[[ Dataset excerpts open ]]

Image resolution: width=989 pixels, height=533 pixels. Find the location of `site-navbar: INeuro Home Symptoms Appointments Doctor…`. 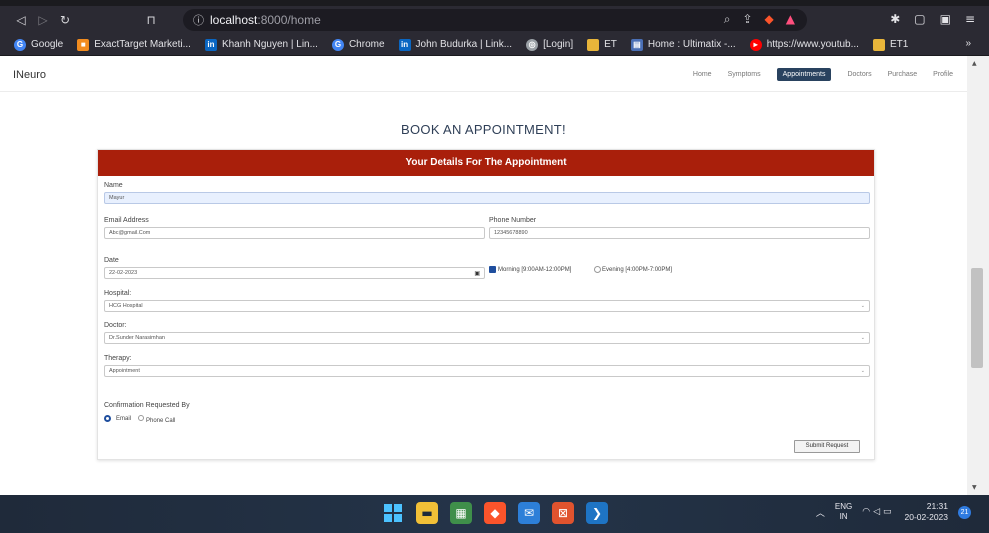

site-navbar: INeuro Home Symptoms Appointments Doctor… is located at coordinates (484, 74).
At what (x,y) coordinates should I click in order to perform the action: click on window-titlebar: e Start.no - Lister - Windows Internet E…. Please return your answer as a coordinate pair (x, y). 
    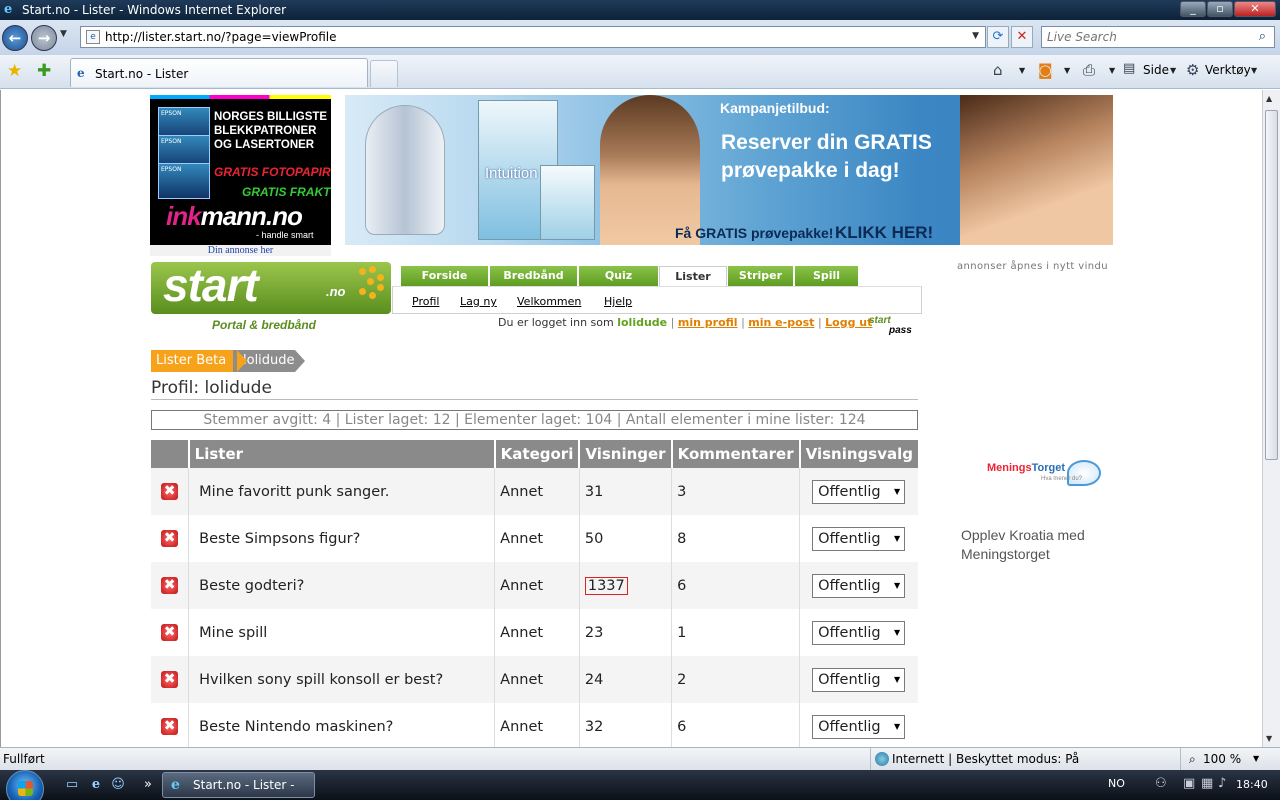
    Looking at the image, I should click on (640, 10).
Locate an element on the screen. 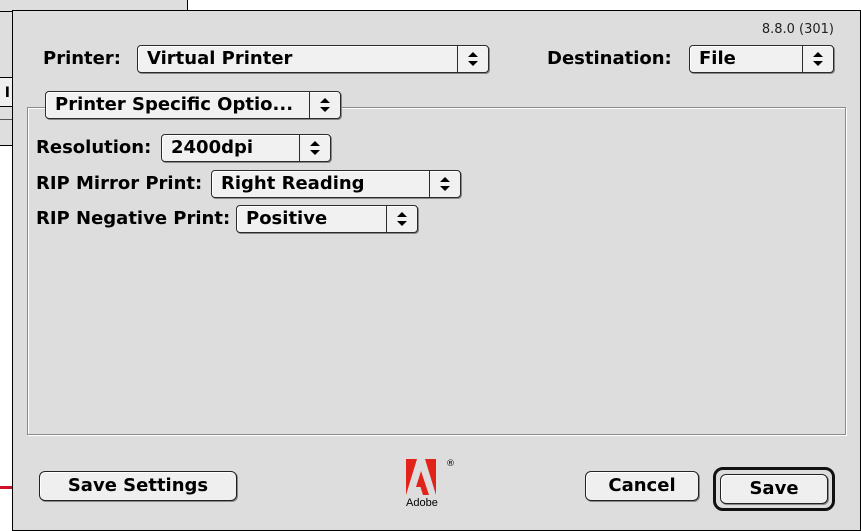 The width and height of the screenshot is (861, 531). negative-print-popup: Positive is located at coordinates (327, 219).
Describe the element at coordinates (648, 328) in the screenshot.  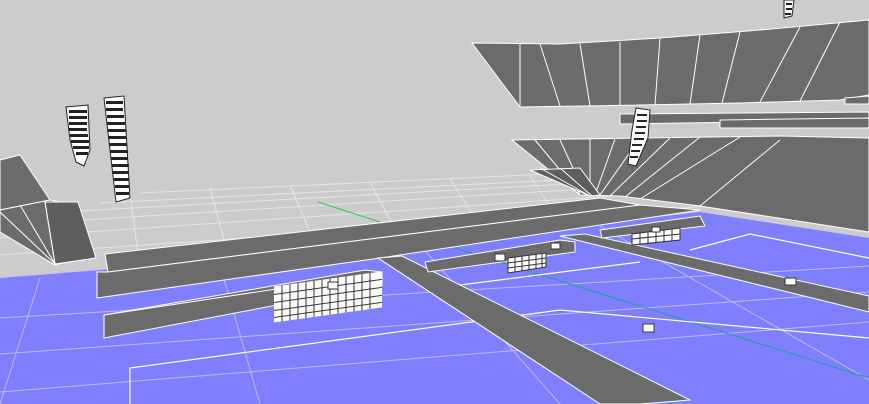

[[ Dataset excerpts closed ]]

Please print the material word for word, beginning at its first line and stopping after the line that contains "Looking at the". Leave the pictures out of your answer.

- _Written response_
Image resolution: width=989 pixels, height=533 pixels. Find the location of `site-navbar: INeuro Home Symptoms Appointments Doctor…`. 

site-navbar: INeuro Home Symptoms Appointments Doctor… is located at coordinates (484, 74).
At what (x,y) coordinates should I click in order to perform the action: click on window-titlebar: e Start.no - Lister - Windows Internet E…. Please return your answer as a coordinate pair (x, y). 
    Looking at the image, I should click on (640, 10).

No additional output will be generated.